My daughter Carolyn’s second birthday is on Sunday. She is very cute. But that’s not what I’m here to talk about. Try this: go to the Musipedia Melody Search web page and enter these characters in the search field: “RUDUDDRUDUDDRUDDDDURDDUD”. As it happens, this sequence is a perfect match for the Happy Birthday song (copyright Mildred J. Hill and Patty Smith Hill). The sequence uses the so-called Parsons Code, which simplifies music to such an extravagant degree that all it keeps track of is whether notes go up (U), down (D), or stay the same (R). Against expectation, this stripped-down format retains enough information to zero in on tunes you only know how to hum. Musipedia (“Inspired by, but not affiliated with Wikipedia” as they say) has a giant catalog of tunes to compare to, but many of them seem to be things like Mahler’s unfortunate “Lieder eines fahrenden Gesellen No. 2 Ging heut’ morgen” (DUUUUUUUUD!). Still, it’s fun poking around. I found Another Brick in the Wall by typing in a random sequence (UUDDUUDDUU). I haven’t tried it, but they even have a way to whistle to your computer and have it look up the song automatically.
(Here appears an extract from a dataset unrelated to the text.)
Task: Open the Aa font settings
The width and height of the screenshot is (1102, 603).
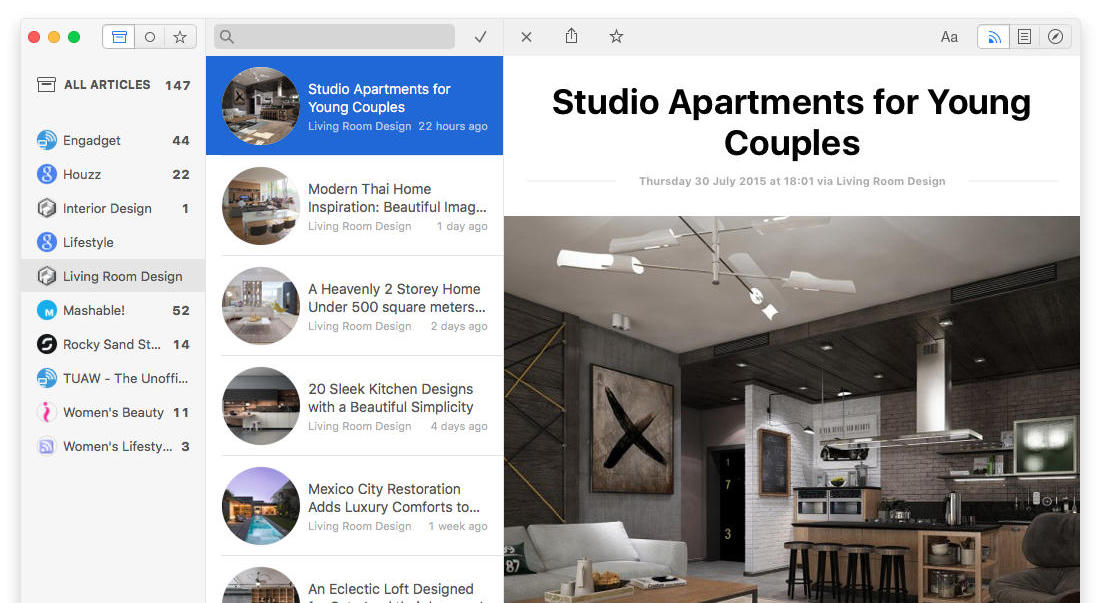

Until next time, we’ll sign off with the Rambles Weblog theme song…
DUDUDUUUDDUDUDD.
I knew that there was a relative “up down repeat ” method of indexing tunes but I had long forgotten what it was called.
It was in book form when I first encountered it, but it was an obvious candidate for computerization.
Putting the code for Happy Birthday into Google brought me here and I now know it’s the Parsons Code.